• TASK REQUIREMENTS
Copy exactly the stretch of data below from the line with "Viewport: 1512px width, 809px" through the line with "Given: Toggle the sidebar hamburger menu", including both of those lines.

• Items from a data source
******************************
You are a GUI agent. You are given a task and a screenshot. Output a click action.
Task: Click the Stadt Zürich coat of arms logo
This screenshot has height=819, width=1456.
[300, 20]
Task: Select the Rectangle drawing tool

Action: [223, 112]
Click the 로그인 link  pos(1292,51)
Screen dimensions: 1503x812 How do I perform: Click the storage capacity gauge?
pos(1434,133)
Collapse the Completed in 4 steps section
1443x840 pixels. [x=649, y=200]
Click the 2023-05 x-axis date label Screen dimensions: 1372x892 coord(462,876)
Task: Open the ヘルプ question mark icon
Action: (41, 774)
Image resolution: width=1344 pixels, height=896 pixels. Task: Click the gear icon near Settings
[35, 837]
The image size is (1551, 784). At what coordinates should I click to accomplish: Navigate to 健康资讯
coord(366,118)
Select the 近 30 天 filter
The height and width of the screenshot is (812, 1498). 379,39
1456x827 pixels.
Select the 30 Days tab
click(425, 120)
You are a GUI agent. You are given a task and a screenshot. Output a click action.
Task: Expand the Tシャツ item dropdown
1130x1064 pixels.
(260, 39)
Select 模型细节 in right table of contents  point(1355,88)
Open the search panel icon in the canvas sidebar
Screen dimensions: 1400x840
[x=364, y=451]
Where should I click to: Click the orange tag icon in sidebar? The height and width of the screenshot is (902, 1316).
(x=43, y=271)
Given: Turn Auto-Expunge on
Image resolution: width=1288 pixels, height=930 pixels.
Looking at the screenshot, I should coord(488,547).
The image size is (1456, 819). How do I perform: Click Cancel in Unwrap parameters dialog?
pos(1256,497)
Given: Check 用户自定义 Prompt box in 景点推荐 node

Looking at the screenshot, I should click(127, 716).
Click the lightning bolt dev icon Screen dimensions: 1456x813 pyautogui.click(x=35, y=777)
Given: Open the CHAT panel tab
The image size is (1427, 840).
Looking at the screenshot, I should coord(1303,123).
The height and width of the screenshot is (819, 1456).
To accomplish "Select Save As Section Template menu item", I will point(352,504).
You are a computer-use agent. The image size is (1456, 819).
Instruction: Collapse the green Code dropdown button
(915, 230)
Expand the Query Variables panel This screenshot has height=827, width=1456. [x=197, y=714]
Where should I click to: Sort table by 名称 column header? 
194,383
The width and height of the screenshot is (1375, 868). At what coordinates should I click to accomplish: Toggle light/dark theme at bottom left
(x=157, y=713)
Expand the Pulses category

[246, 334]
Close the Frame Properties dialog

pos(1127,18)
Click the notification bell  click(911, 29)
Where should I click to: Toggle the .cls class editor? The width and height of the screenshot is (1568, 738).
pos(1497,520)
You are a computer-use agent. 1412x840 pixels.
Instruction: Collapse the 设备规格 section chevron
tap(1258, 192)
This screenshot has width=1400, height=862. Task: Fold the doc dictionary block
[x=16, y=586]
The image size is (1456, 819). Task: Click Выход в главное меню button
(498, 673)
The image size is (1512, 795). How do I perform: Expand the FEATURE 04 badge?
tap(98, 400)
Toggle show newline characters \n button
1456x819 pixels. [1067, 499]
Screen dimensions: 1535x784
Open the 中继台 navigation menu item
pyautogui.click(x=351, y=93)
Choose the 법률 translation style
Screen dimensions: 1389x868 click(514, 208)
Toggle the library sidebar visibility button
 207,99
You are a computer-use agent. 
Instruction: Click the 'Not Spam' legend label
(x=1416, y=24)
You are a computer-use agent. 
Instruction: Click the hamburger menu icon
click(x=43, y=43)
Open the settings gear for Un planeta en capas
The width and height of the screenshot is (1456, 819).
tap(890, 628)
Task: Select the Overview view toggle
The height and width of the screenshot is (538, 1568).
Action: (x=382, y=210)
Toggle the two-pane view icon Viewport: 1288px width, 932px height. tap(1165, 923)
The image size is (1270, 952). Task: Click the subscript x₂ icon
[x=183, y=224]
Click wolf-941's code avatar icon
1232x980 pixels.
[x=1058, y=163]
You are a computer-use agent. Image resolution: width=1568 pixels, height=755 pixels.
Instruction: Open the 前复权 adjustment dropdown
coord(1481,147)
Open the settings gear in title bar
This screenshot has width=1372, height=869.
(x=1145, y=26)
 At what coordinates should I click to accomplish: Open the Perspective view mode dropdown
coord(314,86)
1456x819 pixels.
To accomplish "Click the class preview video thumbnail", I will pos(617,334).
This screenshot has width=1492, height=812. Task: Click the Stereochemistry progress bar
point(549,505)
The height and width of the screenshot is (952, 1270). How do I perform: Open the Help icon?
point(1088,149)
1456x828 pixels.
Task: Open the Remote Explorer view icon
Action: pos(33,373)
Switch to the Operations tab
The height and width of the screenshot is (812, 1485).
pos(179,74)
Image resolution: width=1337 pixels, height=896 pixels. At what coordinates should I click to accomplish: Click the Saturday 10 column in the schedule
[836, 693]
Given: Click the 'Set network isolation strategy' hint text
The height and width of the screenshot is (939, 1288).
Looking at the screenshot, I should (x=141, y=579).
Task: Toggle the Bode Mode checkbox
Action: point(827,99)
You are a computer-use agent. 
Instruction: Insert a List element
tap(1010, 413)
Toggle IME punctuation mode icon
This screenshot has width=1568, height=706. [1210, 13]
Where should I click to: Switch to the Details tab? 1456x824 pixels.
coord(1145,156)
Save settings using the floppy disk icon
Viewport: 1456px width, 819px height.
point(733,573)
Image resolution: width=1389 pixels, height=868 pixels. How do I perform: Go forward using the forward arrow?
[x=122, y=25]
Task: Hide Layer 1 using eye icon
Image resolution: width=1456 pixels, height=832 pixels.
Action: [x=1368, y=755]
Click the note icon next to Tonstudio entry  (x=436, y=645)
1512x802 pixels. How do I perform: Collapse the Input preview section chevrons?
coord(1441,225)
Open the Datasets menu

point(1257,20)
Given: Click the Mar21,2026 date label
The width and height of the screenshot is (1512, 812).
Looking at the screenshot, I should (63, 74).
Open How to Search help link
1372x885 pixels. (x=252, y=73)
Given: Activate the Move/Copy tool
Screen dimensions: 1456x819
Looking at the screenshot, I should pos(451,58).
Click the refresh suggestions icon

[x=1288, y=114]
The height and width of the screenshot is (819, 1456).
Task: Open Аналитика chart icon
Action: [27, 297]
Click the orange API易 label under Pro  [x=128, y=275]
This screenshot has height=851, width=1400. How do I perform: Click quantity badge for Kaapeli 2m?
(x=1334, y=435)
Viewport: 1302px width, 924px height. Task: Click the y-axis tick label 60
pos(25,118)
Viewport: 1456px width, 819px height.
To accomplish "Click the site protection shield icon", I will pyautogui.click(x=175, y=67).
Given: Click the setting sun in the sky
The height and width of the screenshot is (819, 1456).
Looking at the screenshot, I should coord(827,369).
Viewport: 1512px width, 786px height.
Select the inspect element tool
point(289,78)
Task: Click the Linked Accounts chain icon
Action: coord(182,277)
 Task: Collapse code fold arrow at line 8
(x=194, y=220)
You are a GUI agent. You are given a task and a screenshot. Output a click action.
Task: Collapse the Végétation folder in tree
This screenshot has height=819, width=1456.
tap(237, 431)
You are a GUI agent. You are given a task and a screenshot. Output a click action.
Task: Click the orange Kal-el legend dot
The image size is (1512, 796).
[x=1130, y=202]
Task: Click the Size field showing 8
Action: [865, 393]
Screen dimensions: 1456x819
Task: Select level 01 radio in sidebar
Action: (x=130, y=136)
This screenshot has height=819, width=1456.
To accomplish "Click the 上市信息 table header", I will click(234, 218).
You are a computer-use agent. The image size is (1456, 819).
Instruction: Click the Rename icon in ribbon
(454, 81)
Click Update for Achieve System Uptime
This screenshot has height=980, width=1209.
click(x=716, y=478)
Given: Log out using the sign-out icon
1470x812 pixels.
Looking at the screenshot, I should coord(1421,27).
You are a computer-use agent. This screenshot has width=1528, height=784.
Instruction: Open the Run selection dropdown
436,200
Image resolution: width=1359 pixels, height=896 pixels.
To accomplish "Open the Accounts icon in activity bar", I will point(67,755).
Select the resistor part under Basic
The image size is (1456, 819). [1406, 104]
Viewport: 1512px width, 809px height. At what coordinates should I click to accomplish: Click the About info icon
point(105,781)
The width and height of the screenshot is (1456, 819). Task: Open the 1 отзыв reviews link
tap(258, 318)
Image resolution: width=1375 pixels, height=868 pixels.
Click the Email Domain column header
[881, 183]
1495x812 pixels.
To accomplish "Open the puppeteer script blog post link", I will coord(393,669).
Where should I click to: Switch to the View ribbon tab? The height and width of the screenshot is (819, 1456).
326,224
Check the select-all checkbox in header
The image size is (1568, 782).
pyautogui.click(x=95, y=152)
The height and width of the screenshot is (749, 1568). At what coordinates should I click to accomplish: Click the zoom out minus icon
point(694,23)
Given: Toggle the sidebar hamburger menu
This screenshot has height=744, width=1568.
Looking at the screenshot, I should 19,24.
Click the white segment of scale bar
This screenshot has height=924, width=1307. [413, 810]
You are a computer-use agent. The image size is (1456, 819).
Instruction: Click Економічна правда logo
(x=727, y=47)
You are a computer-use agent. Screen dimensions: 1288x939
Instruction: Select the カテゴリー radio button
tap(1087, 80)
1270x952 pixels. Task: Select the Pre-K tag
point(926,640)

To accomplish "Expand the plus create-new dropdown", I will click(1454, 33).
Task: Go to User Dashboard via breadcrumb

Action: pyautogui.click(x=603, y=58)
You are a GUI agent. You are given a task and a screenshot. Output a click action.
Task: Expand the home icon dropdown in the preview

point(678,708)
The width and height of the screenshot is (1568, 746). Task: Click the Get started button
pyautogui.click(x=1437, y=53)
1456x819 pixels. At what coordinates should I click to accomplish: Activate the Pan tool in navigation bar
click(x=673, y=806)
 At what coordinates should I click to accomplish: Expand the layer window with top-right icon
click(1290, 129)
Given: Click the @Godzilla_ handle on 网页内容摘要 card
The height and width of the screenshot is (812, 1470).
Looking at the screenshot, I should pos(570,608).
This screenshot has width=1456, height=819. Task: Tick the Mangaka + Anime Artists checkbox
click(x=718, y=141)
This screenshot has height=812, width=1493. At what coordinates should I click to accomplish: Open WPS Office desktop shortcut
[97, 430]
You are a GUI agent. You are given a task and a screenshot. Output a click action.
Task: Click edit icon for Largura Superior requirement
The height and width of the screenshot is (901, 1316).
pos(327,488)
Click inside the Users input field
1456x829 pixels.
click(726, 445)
******************************
• SOLUTION
Viewport: 1512px width, 809px height. At what coordinates should I click to accomplish: Click the About info icon
point(105,781)
The width and height of the screenshot is (1456, 819). Task: Open the 1 отзыв reviews link
tap(258, 318)
Image resolution: width=1375 pixels, height=868 pixels.
Click the Email Domain column header
[881, 183]
1495x812 pixels.
To accomplish "Open the puppeteer script blog post link", I will coord(393,669).
Where should I click to: Switch to the View ribbon tab? The height and width of the screenshot is (819, 1456).
326,224
Check the select-all checkbox in header
The image size is (1568, 782).
pyautogui.click(x=95, y=152)
The height and width of the screenshot is (749, 1568). At what coordinates should I click to accomplish: Click the zoom out minus icon
point(694,23)
Given: Toggle the sidebar hamburger menu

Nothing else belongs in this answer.